Garber señaló que antes de la pandemia, en el Perú, se veía una tendencia al fortalecimiento de los NSE medios y medio altos, y una reducción de los hogares ubicados en los segmentos bajos. Sin embargo, el proceso se detuvo tras el COVID-19, y aunque los apoyos extraordinarios -bonos, retiros de AFP, programas de emergencia- tuvieron efectos temporales, estos se desvanecieron conforme avanzaron los años.
Este año, la distribución por niveles socioeconómicos se mantuvo relativamente estable respecto al 2024, con mejoras en el nivel medio alto. En Lima, el NSE B creció 0.7 puntos, mientras que niveles menores cayeron ligeramente. A nivel nacional, el segmento B aumentó 0.6 puntos, mientras que el menor NSE retrocedió en 1% durante el último año.
Para Garber, este comportamiento es positivo porque muestra un movimiento “hacia arriba”, pero señaló que todavía es temprano para hablar de una recuperación contundente en los NSE frente a la tendencia que se tenía previo a la pandemia. "Ahora vemos una situación muy similar al periodo de la pandemia porque esos procesos que venían dándose de fortalecimientos de los niveles medios y altos tuvieron un retroceso entre 2023 y 2024“, resaltó.
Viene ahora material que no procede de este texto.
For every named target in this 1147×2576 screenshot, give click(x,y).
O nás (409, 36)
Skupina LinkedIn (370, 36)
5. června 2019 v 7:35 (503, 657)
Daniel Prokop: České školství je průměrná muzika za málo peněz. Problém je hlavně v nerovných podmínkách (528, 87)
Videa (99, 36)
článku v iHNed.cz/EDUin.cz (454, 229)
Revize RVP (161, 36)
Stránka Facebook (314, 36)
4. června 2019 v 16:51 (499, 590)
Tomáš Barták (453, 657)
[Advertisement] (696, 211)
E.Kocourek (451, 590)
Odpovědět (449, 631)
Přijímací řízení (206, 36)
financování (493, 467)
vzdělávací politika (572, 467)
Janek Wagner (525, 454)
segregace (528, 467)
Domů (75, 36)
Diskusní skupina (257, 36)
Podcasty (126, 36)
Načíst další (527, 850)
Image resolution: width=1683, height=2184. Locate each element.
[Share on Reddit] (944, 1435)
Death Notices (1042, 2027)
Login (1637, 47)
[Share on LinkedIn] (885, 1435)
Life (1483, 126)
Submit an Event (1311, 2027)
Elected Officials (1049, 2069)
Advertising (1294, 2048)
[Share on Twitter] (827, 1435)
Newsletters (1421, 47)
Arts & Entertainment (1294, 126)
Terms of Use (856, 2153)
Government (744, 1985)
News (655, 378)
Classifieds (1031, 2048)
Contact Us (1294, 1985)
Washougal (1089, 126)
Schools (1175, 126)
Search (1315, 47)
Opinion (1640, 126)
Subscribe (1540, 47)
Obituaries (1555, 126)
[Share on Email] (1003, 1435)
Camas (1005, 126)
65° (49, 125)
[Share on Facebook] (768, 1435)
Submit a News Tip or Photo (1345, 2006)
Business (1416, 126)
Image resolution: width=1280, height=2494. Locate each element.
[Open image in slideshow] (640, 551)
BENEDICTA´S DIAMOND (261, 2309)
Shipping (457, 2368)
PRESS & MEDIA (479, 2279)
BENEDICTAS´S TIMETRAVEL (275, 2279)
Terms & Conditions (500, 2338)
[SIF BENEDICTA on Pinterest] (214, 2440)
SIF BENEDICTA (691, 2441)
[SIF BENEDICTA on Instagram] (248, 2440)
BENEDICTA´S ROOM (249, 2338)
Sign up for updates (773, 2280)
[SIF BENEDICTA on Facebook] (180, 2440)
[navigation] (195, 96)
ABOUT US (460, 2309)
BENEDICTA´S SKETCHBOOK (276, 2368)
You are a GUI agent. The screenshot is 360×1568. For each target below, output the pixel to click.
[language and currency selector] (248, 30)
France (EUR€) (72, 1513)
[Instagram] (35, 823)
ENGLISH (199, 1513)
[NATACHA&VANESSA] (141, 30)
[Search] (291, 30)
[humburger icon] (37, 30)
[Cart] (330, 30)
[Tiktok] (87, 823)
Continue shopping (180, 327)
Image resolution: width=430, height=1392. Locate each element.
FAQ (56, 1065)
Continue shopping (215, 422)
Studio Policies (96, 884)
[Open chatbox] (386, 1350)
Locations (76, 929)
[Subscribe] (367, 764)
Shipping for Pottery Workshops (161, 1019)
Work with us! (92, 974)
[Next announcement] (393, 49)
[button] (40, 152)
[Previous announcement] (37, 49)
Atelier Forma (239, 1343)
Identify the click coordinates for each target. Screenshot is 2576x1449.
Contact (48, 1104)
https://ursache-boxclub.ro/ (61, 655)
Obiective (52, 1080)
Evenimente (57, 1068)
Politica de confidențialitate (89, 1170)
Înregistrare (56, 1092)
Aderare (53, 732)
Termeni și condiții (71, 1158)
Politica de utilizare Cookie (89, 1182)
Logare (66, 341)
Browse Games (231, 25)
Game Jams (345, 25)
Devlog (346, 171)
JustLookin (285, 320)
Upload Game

"Ahora, vemos que, de nuevo, empezamos por ese camino de mejoría entre 2024 y 2025, pero todavía es muy incipiente todavía”, añadió el experto.
Aunque el representante de APEIM, Garber, reconoce que existe cierta movilidad positiva en la estructura socioeconómica del Perú gracias a la estabilidad macroeconómica reciente, advirtió que esta evolución podría ser más rápida si no existieran factores que frenan el progreso: uno de ellos es la inseguridad ciudadana.
Según explicó, los casos de extorsión a comerciantes, transportistas o dueños de pequeños negocios reflejan un entorno que limita la inversión y, en consecuencia, evita que los emprendedores mejoren su situación económica. “Aunque hay una cierta movilidad positiva en la estructura socioeconómica, vemos que el tema de la inseguridad está afectando. Esto impacta mucho el desarrollo de negocios, que son justamente lo que permite a los emprendedores moverse en la estructura socioeconómica”, sostuvo.
Además, Garber apuntó que la necesidad del Estado de destinar recursos a combatir la inseguridad reduce el espacio para programas sociales que podrían impulsar la movilidad de los niveles de NSE.